Start of PAGE EXCERPT
These privacy concerns are only intensified as improved technology allows us to collect, store, transmit and process data at an ever-increasing scale. But these technological improvements have done little to address privacy concerns, and providing researchers with a means of securely and efficiently analyzing sensitive data remains a problem. Extracting maximum utility from the new “big data” economy requires new techniques to overcome privacy barriers that prevent sensitive data from being aggregated and analyzed.
Secure multiparty computation (MPC) is a cryptographic tool that can be used to overcome some of these obstacles, and provides a means of allowing researchers to securely merge and analyze sensitive data sets, without requiring data-owners to share the underlying data sets with researchers or each other.
End of PAGE EXCERPT
## [EXERCISE DETAILS]
Answer these questions from the excerpt on secure multiparty computation:
1. What four things does improved technology let us do with data at an ever-increasing scale?
2. What kind of tool is secure multiparty computation (MPC)?
3. What does MPC not require data-owners to do?
Start of DATA LISTING
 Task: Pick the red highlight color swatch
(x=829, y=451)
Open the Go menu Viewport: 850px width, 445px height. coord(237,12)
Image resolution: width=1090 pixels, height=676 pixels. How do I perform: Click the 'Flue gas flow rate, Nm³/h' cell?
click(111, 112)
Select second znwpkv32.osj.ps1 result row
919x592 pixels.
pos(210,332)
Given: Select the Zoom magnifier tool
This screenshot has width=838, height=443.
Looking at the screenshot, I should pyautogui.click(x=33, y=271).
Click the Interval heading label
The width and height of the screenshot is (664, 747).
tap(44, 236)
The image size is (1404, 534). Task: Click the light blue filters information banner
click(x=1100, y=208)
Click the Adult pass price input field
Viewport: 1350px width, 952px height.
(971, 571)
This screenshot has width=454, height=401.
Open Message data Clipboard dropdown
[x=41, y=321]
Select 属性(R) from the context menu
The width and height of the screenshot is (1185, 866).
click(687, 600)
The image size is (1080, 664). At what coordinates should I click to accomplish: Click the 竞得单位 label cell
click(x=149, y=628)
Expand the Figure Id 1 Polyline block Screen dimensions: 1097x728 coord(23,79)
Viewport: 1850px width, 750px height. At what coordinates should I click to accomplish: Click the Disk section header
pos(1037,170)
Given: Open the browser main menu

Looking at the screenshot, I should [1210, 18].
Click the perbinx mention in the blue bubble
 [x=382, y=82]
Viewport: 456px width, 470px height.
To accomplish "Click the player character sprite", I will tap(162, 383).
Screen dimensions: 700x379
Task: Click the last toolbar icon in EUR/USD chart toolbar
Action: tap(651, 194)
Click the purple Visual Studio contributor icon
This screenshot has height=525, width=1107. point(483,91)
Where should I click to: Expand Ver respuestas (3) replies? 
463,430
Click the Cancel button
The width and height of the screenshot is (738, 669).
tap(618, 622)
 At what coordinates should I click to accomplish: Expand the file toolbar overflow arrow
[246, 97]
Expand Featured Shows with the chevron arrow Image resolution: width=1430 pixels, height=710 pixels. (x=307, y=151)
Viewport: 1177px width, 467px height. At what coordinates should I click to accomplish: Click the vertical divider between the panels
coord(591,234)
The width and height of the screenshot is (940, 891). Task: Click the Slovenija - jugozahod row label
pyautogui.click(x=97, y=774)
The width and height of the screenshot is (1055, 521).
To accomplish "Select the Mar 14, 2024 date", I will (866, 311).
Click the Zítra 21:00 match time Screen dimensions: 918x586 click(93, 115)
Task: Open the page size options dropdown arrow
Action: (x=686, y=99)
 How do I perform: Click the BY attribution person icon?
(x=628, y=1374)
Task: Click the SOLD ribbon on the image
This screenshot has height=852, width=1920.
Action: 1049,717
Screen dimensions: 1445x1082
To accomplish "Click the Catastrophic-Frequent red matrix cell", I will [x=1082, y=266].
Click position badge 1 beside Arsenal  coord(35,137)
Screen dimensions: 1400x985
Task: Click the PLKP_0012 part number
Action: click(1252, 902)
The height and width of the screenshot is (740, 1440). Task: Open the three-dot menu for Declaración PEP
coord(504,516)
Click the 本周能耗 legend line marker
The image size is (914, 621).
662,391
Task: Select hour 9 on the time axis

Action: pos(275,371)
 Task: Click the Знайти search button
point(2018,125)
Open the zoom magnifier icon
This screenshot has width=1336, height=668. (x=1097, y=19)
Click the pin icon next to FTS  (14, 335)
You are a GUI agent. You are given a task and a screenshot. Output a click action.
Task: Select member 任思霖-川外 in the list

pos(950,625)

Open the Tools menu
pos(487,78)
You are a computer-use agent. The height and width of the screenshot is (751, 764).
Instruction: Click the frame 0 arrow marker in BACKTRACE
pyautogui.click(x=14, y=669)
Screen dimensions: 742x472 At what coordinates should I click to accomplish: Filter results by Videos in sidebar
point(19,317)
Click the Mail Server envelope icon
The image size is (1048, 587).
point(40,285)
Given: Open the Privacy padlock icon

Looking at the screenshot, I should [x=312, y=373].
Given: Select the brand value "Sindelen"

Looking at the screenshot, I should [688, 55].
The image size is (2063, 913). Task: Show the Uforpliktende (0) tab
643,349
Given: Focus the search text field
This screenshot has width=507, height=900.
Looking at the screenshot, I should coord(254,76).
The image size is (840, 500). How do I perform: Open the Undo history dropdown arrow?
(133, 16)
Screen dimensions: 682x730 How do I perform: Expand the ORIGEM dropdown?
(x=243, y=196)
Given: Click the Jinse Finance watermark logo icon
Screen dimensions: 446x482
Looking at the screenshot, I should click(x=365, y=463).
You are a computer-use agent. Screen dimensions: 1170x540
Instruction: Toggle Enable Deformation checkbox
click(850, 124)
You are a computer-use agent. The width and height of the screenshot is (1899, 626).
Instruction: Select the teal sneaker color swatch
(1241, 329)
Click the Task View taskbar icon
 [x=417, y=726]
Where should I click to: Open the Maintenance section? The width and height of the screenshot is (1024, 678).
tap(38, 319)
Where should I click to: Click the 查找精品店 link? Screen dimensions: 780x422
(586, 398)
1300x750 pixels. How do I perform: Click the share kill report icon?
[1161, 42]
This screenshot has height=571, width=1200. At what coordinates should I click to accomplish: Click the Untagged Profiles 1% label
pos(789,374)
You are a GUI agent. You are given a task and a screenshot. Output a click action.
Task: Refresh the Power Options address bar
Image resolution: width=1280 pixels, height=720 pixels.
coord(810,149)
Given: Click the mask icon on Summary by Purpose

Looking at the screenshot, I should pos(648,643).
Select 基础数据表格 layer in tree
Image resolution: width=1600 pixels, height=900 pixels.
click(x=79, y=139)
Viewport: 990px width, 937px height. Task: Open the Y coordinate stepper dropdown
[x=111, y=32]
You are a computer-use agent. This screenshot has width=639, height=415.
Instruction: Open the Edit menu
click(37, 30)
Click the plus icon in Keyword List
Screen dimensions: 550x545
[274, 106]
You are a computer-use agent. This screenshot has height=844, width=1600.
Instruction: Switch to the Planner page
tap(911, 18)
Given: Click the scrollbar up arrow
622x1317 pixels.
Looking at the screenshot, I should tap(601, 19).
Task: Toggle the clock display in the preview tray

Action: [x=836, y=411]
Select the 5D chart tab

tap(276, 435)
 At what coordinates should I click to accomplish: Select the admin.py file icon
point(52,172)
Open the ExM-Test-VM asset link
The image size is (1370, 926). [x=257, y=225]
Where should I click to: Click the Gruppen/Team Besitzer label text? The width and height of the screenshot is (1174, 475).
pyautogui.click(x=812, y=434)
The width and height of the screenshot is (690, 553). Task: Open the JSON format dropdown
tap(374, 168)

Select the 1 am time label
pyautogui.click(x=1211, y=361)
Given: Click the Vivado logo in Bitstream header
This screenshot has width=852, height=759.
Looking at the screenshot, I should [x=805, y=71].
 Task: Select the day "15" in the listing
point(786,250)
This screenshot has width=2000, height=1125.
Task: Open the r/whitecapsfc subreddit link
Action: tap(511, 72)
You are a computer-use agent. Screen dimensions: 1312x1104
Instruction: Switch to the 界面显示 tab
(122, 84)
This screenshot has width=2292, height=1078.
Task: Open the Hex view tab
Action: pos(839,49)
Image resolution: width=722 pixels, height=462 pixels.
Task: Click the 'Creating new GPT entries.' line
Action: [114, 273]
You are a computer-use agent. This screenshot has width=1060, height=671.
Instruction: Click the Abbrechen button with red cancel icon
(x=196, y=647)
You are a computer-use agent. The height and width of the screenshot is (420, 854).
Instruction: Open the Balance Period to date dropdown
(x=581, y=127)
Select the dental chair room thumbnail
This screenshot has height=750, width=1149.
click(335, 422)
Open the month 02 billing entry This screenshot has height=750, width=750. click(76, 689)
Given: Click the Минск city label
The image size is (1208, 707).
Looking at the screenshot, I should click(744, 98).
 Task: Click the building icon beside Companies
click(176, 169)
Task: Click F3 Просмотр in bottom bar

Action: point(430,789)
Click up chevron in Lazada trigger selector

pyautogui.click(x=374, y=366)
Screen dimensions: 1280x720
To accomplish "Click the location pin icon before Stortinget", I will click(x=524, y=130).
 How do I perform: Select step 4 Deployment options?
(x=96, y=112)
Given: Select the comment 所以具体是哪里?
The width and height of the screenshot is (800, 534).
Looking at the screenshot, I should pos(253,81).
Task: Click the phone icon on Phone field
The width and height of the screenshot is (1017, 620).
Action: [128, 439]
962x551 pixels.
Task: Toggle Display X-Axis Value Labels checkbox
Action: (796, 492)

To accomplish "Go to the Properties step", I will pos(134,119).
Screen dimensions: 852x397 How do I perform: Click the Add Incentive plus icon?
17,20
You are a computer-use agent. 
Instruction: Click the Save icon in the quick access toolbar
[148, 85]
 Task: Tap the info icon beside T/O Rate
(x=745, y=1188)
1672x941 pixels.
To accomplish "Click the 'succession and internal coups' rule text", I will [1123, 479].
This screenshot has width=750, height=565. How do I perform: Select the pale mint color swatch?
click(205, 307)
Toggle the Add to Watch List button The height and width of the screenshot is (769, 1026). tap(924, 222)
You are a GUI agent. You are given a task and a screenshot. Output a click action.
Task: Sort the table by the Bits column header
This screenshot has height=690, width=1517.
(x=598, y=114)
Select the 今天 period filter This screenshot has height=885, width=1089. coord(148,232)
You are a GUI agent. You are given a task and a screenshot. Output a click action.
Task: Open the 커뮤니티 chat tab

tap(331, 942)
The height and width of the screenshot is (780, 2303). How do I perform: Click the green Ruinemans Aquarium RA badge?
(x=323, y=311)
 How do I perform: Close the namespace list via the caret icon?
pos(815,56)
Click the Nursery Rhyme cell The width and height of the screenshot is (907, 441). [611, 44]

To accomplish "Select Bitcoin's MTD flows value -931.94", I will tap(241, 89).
End of DATA LISTING
## [EXPECTED ANSWER]
1. Collect, store, transmit and process data.
2. A cryptographic tool.
3. Share the underlying data sets with researchers or each other.